The California Apartment Association of Los Angeles (CAA-LA) defeated a proposal to freeze rent increases on rent controlled apartments in the City of Los Angeles. This was an important victory for Los Angeles members and the entire California rental housing industry.
Los Angeles apartment owners who own rent controlled units are allowed at least a 3 percent increase in rent annually. However, Los Angeles City Councilmember Richard Alarcon proposed a moratorium on rent increases from July 1, 2010 to June 30, 2011. This would have blocked a 3 percent rent increase allowed to owners on rent controlled properties.
CAA-LA took swift action and worked tirelessly in opposition to the rent freeze proposal. CAA-LA alerted members through email and phone calls. CAA-LA served as the spokesperson for the rental housing industry and was featured on KPCC Talk Radio, and in the Los Angeles Times, Los Angeles Daily News and Los Angeles Business Journal.
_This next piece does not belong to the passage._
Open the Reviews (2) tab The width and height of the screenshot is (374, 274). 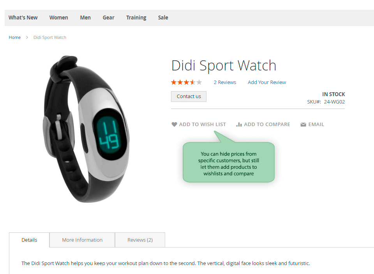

Association members sent email and letters, placed phone calls, met with Council Members and staff and attended hearings to urge the Council to vote no on the rent freeze. CAA-LA members and advocates made it clear to the City Council that imposing a freeze on rents would have significant unintended consequences to the current rental housing stock and would send a chilling message regarding any future private capital investment in the City of Los Angeles.
By the time the proposal had reached the City Council, it was reduced to a four-month freeze with a possible two-month extension. Even with the reduction, the Council voted against the rent freeze during an emotional hearing.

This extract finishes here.